E quando todas essas características se tornam impregnadas no corpo e na alma do praticante, uma mudança significativa e importante é operada, pois ele não mais enxerga as artes marciais pelo olhar de turista, para quem algo pode parecer à primeira vista deslumbrante, mas que não vai além do superficial; ao contrário, o praticante que passou do nível de mero aprendiz, tendo repetido incontáveis vezes tudo o que aprendera de seus mestres, mas que refinou com o tempo sua visão pela capacidade de olhar simultaneamente para fora e para dentro, de analisar e ver conexões desses ensinamentos com tudo o mais na vida, eleva-se à condição de iniciado nos segredos das artes marciais e, mais ainda, quando conclui que o Caminho que percorreu lhe permitiu lapidar corpo, mente e espírito, num todo harmonizado, integrado a todas as formas de vida, ao Cosmo, é que então pode ser chamado de Mestre. É nesse estágio que percebe que as artes marciais são, ao mesmo tempo, uma filosofia de vida, autêntica Filosofia.

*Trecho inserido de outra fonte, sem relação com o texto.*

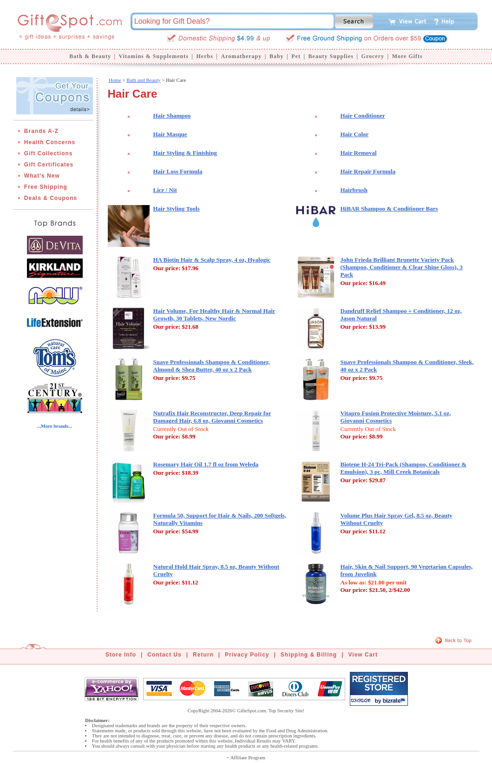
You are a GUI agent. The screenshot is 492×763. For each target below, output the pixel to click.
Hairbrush (354, 189)
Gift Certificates (48, 164)
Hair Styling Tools (176, 208)
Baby (276, 56)
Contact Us (164, 654)
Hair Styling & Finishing (185, 152)
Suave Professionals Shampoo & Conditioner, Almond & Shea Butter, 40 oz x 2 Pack (211, 365)
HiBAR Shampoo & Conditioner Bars (389, 208)
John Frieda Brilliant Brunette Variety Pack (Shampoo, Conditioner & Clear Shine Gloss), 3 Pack (402, 267)
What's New (42, 176)
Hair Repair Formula (368, 171)
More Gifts (407, 56)
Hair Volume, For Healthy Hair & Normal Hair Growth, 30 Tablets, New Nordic (214, 314)
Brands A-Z (41, 131)
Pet (296, 56)
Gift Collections (48, 153)
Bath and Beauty (143, 80)
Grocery (372, 56)
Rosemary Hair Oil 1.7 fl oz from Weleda (206, 464)
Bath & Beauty (90, 56)
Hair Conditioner (363, 115)
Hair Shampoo (172, 115)
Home (115, 80)
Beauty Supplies (331, 56)
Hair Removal (359, 152)
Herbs (204, 56)
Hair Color (355, 134)
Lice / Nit (165, 189)
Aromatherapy (241, 56)
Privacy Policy (247, 654)
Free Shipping (45, 187)
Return (203, 654)
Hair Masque (170, 134)
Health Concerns (49, 142)
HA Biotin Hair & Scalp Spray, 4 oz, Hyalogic (212, 259)
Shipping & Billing (309, 654)
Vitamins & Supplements (154, 56)
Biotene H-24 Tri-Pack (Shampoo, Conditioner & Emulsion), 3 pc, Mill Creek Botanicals (404, 468)
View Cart (363, 654)
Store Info (120, 654)
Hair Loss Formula (178, 171)
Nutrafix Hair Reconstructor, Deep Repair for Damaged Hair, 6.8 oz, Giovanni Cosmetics (212, 417)
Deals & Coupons (50, 198)
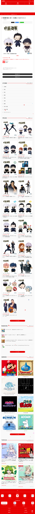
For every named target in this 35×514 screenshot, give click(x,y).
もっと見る (17, 320)
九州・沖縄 (6, 109)
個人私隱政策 (25, 512)
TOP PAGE (9, 508)
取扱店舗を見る (17, 74)
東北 (4, 89)
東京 (4, 92)
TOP (1, 14)
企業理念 (9, 510)
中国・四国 (6, 106)
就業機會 (26, 510)
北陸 (4, 100)
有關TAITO (25, 508)
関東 (4, 95)
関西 (4, 103)
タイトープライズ (6, 14)
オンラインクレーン (7, 112)
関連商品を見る (17, 76)
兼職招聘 (9, 512)
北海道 (5, 86)
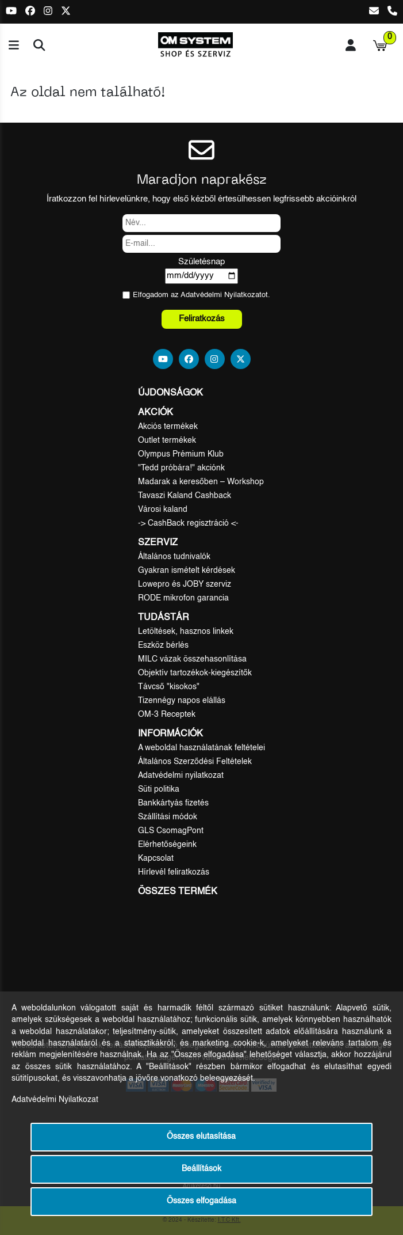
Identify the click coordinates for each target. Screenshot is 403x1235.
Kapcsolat (156, 858)
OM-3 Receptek (166, 714)
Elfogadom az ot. (201, 295)
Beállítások (201, 1169)
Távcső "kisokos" (168, 687)
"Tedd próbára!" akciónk (181, 468)
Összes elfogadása (201, 1201)
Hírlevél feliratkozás (173, 872)
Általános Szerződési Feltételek (195, 762)
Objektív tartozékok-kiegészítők (195, 673)
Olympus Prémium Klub (181, 454)
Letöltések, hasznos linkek (185, 632)
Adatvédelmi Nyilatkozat (221, 295)
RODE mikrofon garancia (183, 598)
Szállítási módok (167, 817)
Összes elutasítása (201, 1137)
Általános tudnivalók (174, 557)
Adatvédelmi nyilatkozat (181, 776)
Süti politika (158, 789)
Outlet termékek (167, 440)
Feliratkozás (202, 318)
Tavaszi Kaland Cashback (184, 496)
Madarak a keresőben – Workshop (201, 482)
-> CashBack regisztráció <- (188, 523)
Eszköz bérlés (163, 645)
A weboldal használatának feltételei (201, 748)
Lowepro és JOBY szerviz (184, 584)
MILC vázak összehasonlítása (192, 659)
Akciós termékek (168, 427)
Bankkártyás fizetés (173, 803)
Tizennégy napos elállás (181, 701)
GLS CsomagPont (171, 831)
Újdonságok (170, 393)
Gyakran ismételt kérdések (186, 571)
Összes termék (177, 891)
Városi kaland (162, 510)
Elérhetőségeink (167, 845)
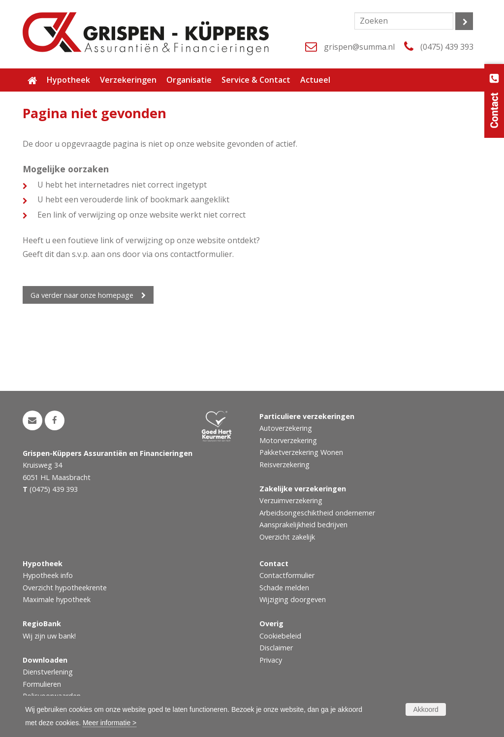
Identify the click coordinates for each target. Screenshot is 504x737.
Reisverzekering (284, 464)
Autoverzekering (285, 428)
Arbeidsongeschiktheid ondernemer (317, 512)
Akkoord (425, 709)
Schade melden (284, 587)
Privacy (270, 660)
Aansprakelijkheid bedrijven (303, 524)
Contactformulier (287, 575)
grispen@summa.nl (359, 46)
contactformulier (201, 254)
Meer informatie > (109, 723)
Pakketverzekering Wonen (301, 452)
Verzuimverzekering (290, 500)
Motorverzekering (288, 440)
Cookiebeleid (280, 636)
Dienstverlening (48, 671)
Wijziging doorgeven (292, 599)
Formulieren (42, 684)
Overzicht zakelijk (287, 537)
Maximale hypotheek (57, 599)
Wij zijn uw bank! (49, 636)
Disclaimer (276, 647)
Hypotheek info (48, 575)
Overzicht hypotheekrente (65, 587)
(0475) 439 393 (446, 46)
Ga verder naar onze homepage (82, 295)
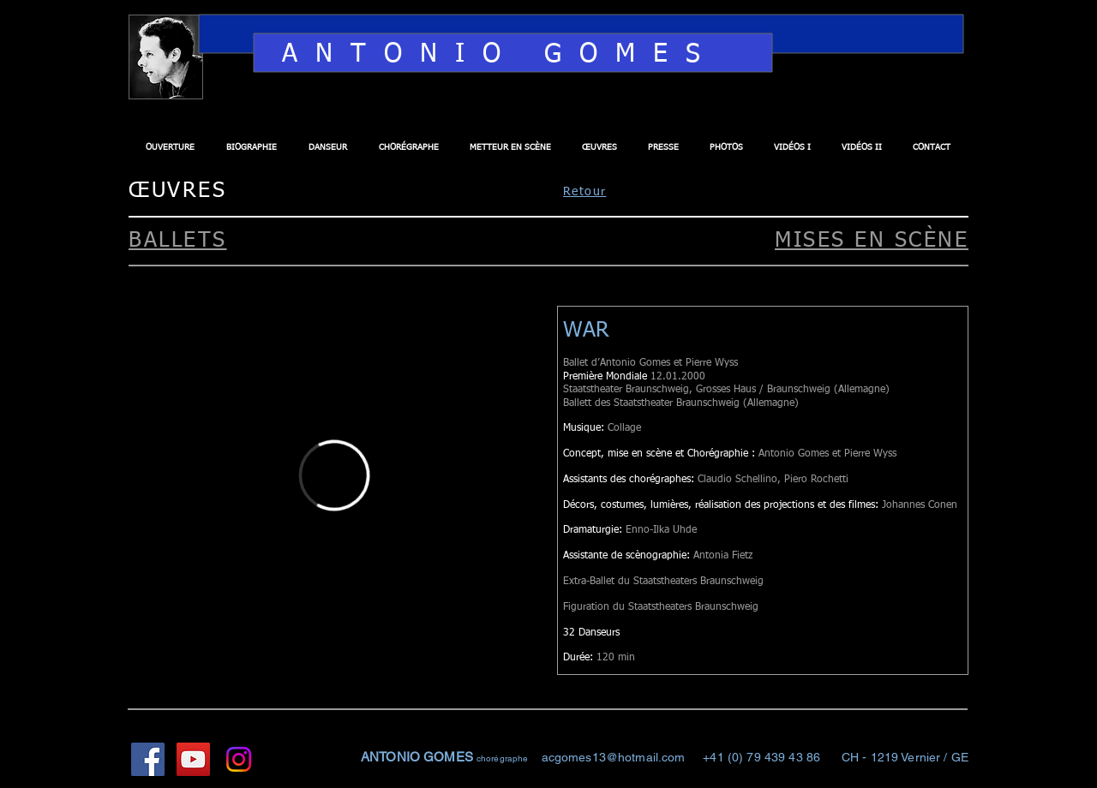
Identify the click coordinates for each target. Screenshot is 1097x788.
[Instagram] (238, 759)
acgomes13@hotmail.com (614, 757)
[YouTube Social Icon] (193, 759)
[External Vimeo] (334, 475)
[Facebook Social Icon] (148, 759)
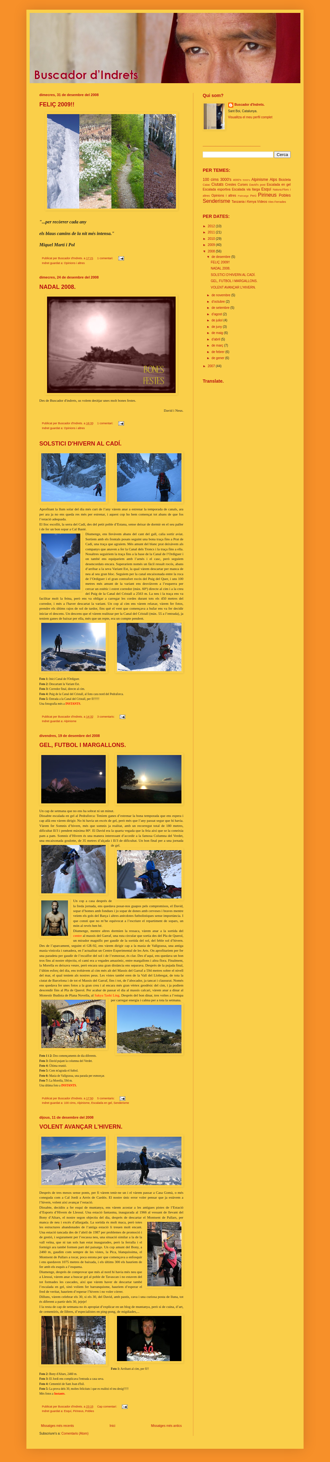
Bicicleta (285, 180)
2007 (212, 366)
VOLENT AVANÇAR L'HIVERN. (80, 1126)
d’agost (217, 314)
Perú (253, 195)
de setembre (220, 307)
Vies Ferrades (277, 201)
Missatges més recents (57, 1426)
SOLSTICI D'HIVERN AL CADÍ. (80, 443)
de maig (217, 333)
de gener (218, 358)
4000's (237, 180)
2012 (212, 226)
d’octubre (218, 301)
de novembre (221, 295)
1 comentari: (105, 258)
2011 (212, 232)
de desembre (221, 257)
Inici (112, 1426)
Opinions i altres (74, 263)
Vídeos (262, 201)
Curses (243, 184)
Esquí (68, 1411)
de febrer (218, 352)
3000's (225, 179)
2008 (212, 251)
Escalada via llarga (246, 189)
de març (217, 345)
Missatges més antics (166, 1426)
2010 (212, 238)
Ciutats (217, 184)
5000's (246, 180)
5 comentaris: (106, 1098)
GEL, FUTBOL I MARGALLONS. (82, 745)
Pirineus (78, 1411)
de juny (217, 327)
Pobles (89, 1411)
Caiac (206, 184)
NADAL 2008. (57, 287)
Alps (273, 179)
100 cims (70, 1102)
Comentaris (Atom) (75, 1433)
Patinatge (243, 195)
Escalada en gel (101, 1102)
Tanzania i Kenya (244, 201)
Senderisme (121, 1102)
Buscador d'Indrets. (250, 104)
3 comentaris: (106, 716)
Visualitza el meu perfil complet (250, 117)
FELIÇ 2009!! (56, 104)
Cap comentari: (107, 1406)
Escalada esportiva (216, 189)
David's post (257, 184)
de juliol (217, 320)
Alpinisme (70, 721)
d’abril (216, 339)
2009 (212, 245)
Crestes (230, 184)
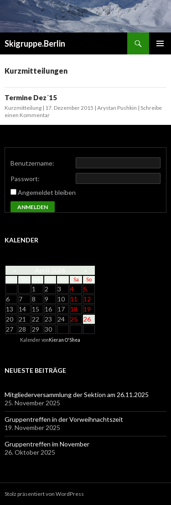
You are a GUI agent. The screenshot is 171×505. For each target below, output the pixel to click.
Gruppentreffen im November (47, 444)
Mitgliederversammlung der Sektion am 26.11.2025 (77, 394)
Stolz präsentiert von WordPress (44, 493)
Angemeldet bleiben (47, 192)
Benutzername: (32, 163)
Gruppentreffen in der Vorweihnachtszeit (64, 419)
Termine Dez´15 (31, 97)
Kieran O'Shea (64, 340)
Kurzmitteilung (23, 107)
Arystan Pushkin (117, 107)
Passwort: (25, 179)
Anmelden (32, 207)
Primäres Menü (160, 43)
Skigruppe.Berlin (35, 43)
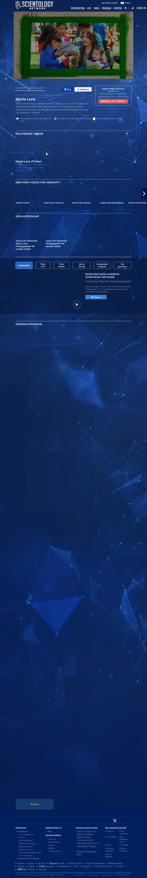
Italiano (31, 866)
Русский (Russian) (103, 866)
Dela (68, 89)
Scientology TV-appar (86, 846)
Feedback (51, 848)
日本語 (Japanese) (47, 866)
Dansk (31, 863)
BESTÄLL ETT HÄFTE (113, 101)
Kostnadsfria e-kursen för (35, 119)
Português (86, 866)
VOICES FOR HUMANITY (30, 88)
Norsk (75, 866)
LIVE (89, 8)
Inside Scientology (25, 840)
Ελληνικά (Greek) (57, 863)
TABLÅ (96, 8)
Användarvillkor (78, 875)
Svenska (119, 866)
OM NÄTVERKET (53, 835)
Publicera (83, 89)
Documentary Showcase (28, 858)
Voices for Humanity (26, 849)
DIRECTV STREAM (85, 834)
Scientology (109, 831)
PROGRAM (106, 8)
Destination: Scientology (27, 843)
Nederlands (64, 866)
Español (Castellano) (96, 863)
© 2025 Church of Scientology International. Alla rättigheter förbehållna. (40, 875)
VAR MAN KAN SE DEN (86, 828)
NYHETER (118, 8)
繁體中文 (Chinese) (26, 869)
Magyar (21, 866)
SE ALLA (35, 804)
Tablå (49, 831)
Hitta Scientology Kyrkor (123, 839)
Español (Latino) (76, 863)
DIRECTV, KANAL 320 (87, 831)
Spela (96, 297)
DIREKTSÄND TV (53, 828)
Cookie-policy (92, 875)
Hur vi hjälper (124, 845)
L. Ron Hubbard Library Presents (30, 852)
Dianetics (108, 845)
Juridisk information (122, 875)
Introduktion (52, 839)
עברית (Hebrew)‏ (116, 863)
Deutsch (41, 863)
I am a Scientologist (26, 855)
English (21, 863)
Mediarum (51, 845)
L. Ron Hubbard (110, 837)
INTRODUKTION (78, 8)
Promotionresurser (54, 851)
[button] (144, 193)
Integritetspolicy (106, 875)
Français (42, 869)
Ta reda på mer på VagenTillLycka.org (74, 118)
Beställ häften (109, 118)
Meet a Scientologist (26, 846)
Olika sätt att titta (54, 842)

Uma instância a mais que gostaria de citar, talvez a mais realizadora possível de uma existência humana, seja o fato de que as artes marciais, para quem as vive de modo integral e intenso, para quem delas se alimente e em contrapartida as realimente, como portadores vivos da sabedoria guerreira ancestral, sejam, em última análise, manifestação da ética do cuidado, uma vez que se constituem da nobre atribuição da alma humana para a convivência digna, harmônica, livre e segura, ou seja: Artes Marciais são puro Amor. Por mais paradoxal que isso possa parecer a certos olhares.
Eis o que tinha a dizer: que as artes marciais são uma área do conhecimento de extensão muito vasta, muito fértil, muito preciosa e, por isso mesmo, merecem uma atenção mais cuidadosa e uma apreciação mais adequada, dignas de uma importância a ser reconhecida pelos setores mais nobres da sociedade e, de modo ainda mais especial, por seus próprios praticantes e educadores - esses que são os guardiões dessa ancestral tradição autônoma, guerreira, sábia, amorosa, vital.
* McDojos: locais de ensinamentos duvidosos, não amparados por tradições sérias, nem por evidências e comprovações, mas movidos por interesses escusos e financeiros, os quais devem ser evitados a todo custo por quem deseje aprender artes marciais de modo autêntico e seguro.
"On Ko Chi Shin."
"Aprender do antigo para entender o novo."
Provérbio marcial oriental
"Buscar o que os antigos mestres buscaram, não o que eles encontraram."
Matsuo Basho
"Ser é ousar ser."
Hermann Hesse
"Acordar para quem se é requer desapego de quem você imagina ser."
Alan Watts
"Quando você se expressar livremente, terá o estilo."